The plants define the frontiers of Signor Busi’s ‘largest aviary yet’. One hundred cockatiels, one thousand finches, sixty pheasant doves, a throng of budgerigars, and cockatoos and parakeets and minah birds, a petal storm of buntings, are billeted up here. They seem to like the glass and framework of Arcadia better than the trees. They make their nests and perches on the tops of the suspended humidifiers which — under the direction of a computer christened Zephyr — blast compressed air into the tropics of the aviary. The birds shuffle on the metal girders and the arching glassmounts, pecking at the paintwork made loose already by the eczema of the rust. Rainforests cannot keep rust at bay. But glass has kept the day-hawks out. They hover at the transparent domes of Arcadia, like children at sweet-shop windows, hopelessly drawn to candied parakeets.

Imagine what so many birds can do to glass. They settle on the window frames and jettison their chalky waste in reckless, heavy streaks which provide food and habitation for lime flies, silver thrips, and fleas. What architect could plan for that? What glazier could outwit birds and coprophagous parasites? What scaffolder could foresee the territorial conflicts that take place above Arcadia’s trading concourses, its restaurants and bars? I look out through the room’s streaked glass to see what causes such raucous purpose amongst the rainbow flocks. A small brown interloper from the city streets, a sparrow in its business suit, has found its way inside Arcadia. Busi’s ‘hermetically sealed megalith’ is no match for a hungry sparrow. It has squeezed through the cavity of an expansion joist, and then found passage through the ill-docked heating duct. The bird now seeks to feast on sunflower seeds, mixed nuts and grain put out in feeding trays by the custodians. The doves are beating at it with their wings. A cockatiel has caught the sparrow’s underbreast. Down in the folds of netting which separate the people and the birds, a dozen corpses can be seen. Dead sparrows that have reached this dripping, heated heaven and have died.

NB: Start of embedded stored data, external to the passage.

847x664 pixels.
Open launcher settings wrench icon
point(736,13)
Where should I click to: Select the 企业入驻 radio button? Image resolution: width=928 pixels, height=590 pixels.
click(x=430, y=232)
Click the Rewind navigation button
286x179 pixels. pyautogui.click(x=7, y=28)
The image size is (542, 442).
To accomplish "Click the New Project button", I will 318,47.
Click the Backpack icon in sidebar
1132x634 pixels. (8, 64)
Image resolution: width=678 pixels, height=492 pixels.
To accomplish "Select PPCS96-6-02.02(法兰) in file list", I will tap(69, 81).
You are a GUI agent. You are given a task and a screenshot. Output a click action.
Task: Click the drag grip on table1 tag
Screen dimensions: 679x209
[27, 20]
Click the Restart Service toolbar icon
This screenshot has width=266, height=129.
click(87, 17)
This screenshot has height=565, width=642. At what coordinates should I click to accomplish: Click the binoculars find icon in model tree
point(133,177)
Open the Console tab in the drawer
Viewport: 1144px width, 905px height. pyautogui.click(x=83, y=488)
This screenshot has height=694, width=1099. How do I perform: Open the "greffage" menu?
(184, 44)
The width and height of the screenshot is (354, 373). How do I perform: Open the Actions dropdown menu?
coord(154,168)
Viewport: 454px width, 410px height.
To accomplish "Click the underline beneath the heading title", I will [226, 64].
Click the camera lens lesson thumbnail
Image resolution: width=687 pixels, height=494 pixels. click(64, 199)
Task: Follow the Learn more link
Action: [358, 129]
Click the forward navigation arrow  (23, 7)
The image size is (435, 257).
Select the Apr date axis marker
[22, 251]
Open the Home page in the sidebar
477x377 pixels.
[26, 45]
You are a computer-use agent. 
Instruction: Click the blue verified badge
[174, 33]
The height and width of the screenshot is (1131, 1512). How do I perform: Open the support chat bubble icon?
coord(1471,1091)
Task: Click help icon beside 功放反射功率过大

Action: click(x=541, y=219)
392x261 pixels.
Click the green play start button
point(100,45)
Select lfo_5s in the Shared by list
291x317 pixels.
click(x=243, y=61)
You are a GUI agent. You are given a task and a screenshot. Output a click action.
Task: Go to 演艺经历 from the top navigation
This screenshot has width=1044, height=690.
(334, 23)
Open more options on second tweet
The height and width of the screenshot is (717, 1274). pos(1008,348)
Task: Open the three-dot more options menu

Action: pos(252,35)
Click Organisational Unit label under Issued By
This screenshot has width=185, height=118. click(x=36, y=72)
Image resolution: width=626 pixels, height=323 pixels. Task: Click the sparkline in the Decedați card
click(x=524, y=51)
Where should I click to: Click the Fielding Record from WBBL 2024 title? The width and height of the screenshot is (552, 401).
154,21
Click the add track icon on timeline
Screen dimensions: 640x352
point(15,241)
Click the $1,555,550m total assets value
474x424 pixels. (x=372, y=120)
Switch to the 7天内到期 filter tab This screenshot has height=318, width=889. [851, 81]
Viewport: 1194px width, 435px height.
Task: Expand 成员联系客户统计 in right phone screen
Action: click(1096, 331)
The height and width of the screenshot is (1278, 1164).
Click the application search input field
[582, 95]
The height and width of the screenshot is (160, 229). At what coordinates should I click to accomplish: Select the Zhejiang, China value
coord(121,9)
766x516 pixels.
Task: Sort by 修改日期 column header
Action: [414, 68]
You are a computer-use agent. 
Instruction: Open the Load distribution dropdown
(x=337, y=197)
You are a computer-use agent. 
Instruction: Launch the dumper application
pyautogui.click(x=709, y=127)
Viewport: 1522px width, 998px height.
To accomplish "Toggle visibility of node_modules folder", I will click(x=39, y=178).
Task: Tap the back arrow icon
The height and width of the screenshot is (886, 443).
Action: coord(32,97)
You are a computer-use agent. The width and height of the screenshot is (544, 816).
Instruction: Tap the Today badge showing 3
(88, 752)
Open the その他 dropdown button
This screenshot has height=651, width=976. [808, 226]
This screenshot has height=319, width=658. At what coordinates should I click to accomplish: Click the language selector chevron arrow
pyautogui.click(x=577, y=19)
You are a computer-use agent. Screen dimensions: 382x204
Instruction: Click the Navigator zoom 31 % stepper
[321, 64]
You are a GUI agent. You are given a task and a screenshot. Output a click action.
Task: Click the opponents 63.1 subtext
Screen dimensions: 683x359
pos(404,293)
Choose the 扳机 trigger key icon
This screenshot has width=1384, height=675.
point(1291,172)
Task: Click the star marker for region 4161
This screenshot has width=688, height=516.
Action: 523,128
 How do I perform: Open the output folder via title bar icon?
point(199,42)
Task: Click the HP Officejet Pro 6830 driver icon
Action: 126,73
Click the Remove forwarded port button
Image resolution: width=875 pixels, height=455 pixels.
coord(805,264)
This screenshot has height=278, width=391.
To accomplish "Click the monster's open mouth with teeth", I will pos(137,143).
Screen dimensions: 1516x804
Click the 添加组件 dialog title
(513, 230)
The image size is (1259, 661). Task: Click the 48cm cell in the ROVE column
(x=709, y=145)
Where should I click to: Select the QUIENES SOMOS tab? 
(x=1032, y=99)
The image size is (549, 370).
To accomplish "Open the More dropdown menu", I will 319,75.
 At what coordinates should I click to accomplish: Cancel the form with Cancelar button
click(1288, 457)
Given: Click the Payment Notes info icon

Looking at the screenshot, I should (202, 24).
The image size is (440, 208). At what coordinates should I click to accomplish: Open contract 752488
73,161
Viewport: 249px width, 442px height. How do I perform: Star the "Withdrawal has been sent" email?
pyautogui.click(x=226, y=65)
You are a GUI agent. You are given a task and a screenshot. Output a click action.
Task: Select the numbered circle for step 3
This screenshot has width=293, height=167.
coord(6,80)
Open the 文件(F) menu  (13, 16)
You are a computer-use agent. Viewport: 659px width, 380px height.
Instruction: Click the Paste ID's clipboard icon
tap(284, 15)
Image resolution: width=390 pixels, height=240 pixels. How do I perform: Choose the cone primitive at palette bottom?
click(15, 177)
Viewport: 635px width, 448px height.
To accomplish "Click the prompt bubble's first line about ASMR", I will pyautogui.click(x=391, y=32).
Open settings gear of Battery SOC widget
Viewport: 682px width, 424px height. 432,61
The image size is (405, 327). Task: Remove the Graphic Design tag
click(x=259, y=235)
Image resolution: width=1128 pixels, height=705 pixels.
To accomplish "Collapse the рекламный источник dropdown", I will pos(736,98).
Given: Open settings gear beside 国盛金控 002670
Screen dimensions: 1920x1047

The third side of the room has unstreaked glass. No birds. My view is unrestricted, except by bamboo leaves and vines and slight myopia. I look down on the building’s centrepiece, its hub: the garden court to which the trading corridors and halls, the stairs, the patios, the terraces and balconies defer. I spend a little time watching the light-show on the fountains, its blushes and its loops, exactly like the blushes and the loops which decorate the chamber music being played by three young women and a man on the concert podium by the open brasserie. The entertainment’s free all day. Six Africans will play their drums this afternoon. A girl will juggle with some market fruit. The Band Accord, those ageing sisters and their friend, will squeeze out melodies for tea.